Harriette with her ARC uniform

Harriette with her ARC uniform

Harriette and her roommate were billeted in an apartment building in Naples and their first evening was a night to remember. "There was a bombing raid in the harbor that first night ­ we were on the top floor and didn't know what to do. We had no instructions so we just put our helmets on and sat there on the bed. As if those helmets would have saved us if we'd gotten a direct hit!"

Harriette soon learned that her brother, Herbert W. Vaden, Jr., was listed as missing in action. Herbert, attached to the 36th Infantry Division, had been part of the invasion force at Salerno. She didn't know if he was dead, alive, or captured as a prisoner of war.

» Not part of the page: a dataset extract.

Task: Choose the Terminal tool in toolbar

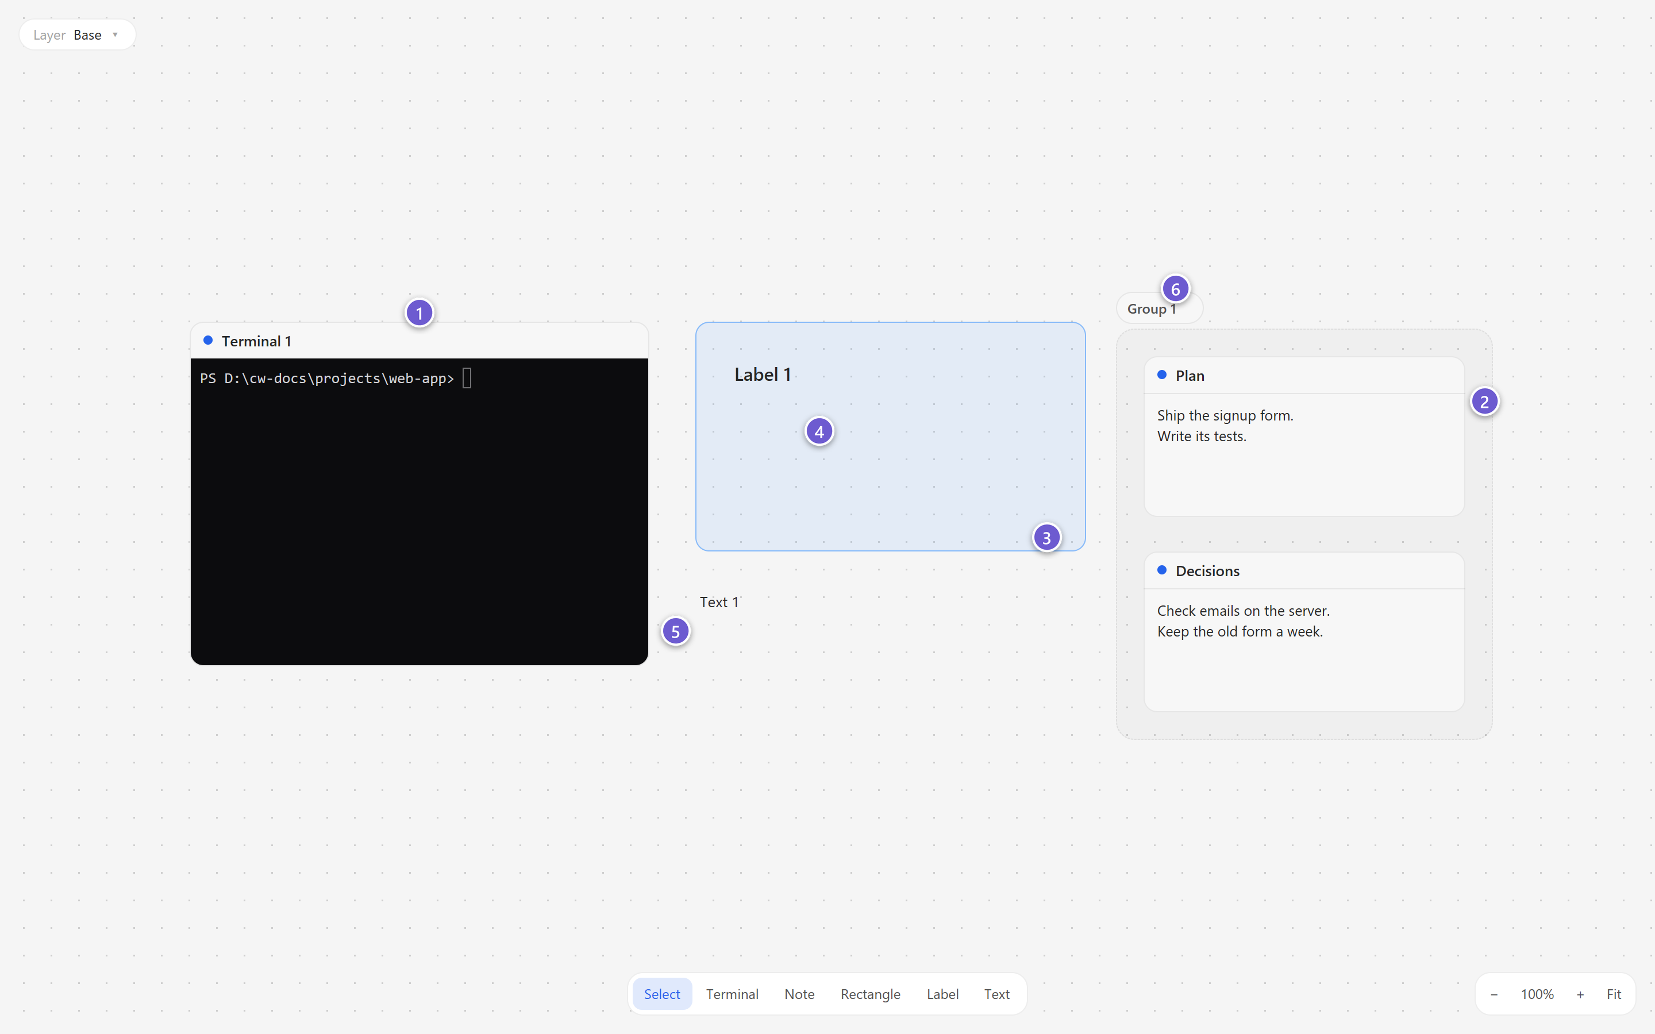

After a brief stint in Naples, Harriette was transferred to Cerignola on the Adriatic coast of Italy. Here, she was attached to the15th Air Force in support of the 454th Bomb Group flying B-24 Liberator heavy bombers. Harriette's work allowed her to tap into her education at Longwood. She specialized in recreational activities and also managed a clubmobile bringing coffee, donuts, and a friendly smile to the aircrews returning from daylight raids. "We'd make sure the coffee was hot and we'd put fresh donuts in a bomb crate to carry them out to the landing strip." Knowing the men as they did, it was a tough job waiting for the planes to return, not knowing who had survived. "We lost a lot of boys coming in for a landing because some of the planes were so shot up. One of our B-24s came in and had a bomb hanging down from the bomb bay. The tower radioed them to head out to sea to get rid of the bomb but the pilot didn't get the message. The plane came in and landed and that bomb skidded underneath the plane and blew them to smithereens ­ the blast knocked me down ... This was their next to last mission and it just made us all sick. We lost a lot of friends."

 

 


How does a young PE teacher from STC handle such a situation? Harriette replied, "We were young ­ that's the main thing. Of course, when we lost a friend, we handled it like the young men did ­ you had to go on. Some planes were so loaded down with fuel and bombs, they'd hit the trees or electrical wires and blow up on takeoff and you'd hear them go. You never knew from one day to the next if you would ever see your friends again. It was tough, plenty tough."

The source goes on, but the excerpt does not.